- Short name: Urban Strings
- Founded: 2007
- Location: Columbus, Ohio
- Principal conductor: Chelsea Eades
- Website: https://www.urbanstringscolumbus.org/
- Logo of Urban Strings Columbus Youth Orchestra

= Urban Strings Columbus Youth Orchestra =

Urban Strings Columbus Youth Orchestra is a string orchestra based in Columbus, Ohio. Its mission is to support urban and minority youth who play classical string instruments. Since 2007, over a hundred mostly African-American youth have participated either in the professional-level "Premier" orchestra, or in the intermediate and beginner feeder programs, "Half Notes" and "Quarter Notes." The orchestra tours yearly in the summers across the Southern United States, playing church auditoriums and staging tours of HBCUs (Historically Black Colleges and Universities).

== History ==

Urban Strings was founded in 2007 by community activist and educator Catherine Willis. The program was initially started with two students from Champion Middle School (an urban public school located next to a governmental housing project) but soon expanded to a full youth orchestra. For her work with Urban Strings, Ms. Willis received awards from the Columbus Symphony and the Columbus Foundation.

== Collaborations ==

Urban Strings has collaborated with international acts including hip-hop violin duo Black Violin and Ukrainian violinist Assia Ahhatt.
Locally, they have an ongoing partnership with the Columbus Symphony Orchestra, and have performed at the Columbus Museum of Art and Capital University. They have recorded a Christmas album with Grammy-nominated jazz artist Bobby Floyd, and performed the works of local Black composers including Dr. Mark Lomax II and Christopher Sunami. They were featured twice at the Columbus Invitational Arts Competition, in 2013 and again in 2018, when they partnered with Fresh AIR Gallery as part of the Columbus Invitational All Stars Competition.
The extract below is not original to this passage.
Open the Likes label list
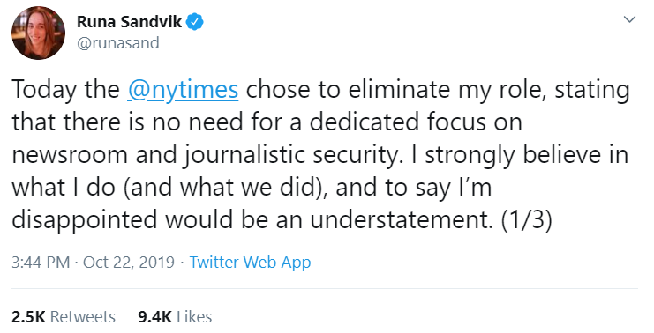[x=194, y=317]
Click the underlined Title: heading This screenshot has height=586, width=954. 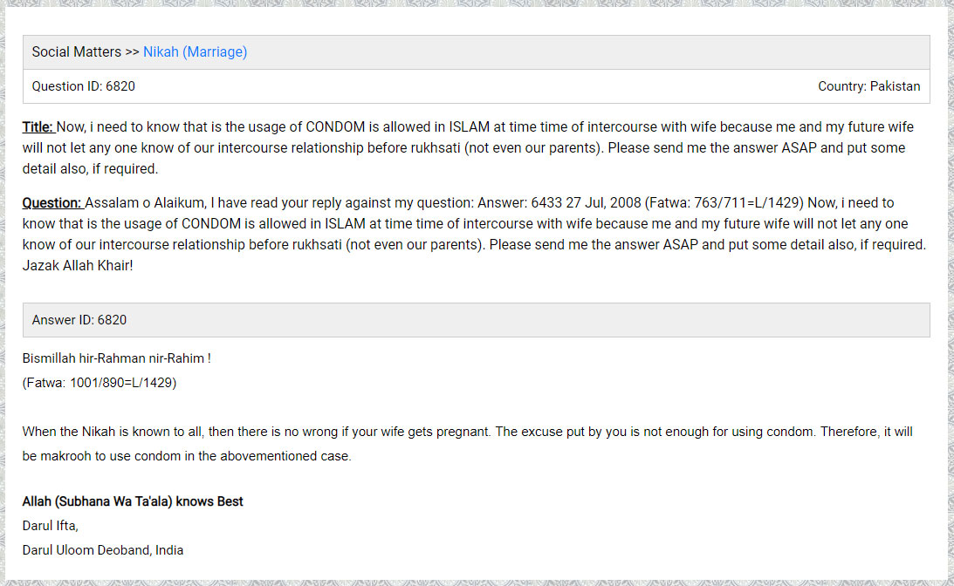click(x=38, y=127)
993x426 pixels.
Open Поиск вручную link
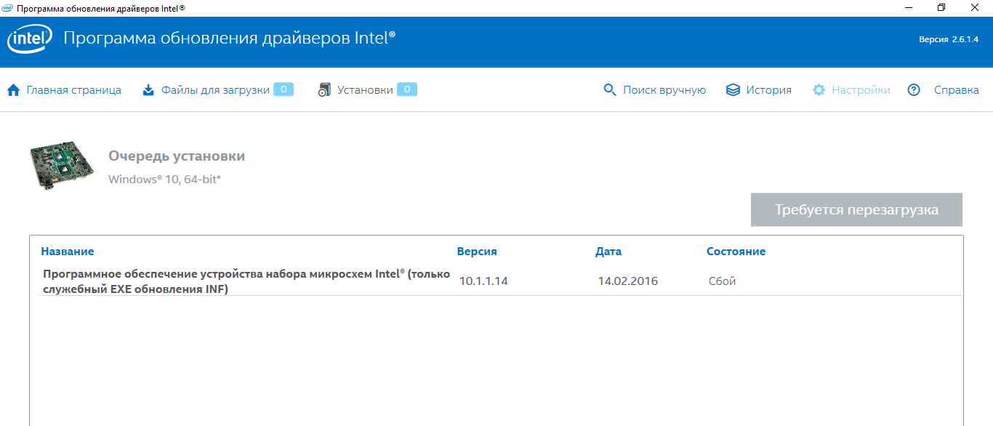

Their major funding partners include the national Black sororal community service organization Links, Inc, and the Columbus Foundation.

== In the Media ==

In 2013, documentary footage of Urban Strings' performance at the Columbus Invitational was released on YouTube, which led to the creation of a full length documentary URBANstrings by the Kirwan Institute for the Study of Race and Ethnicity at Ohio State University.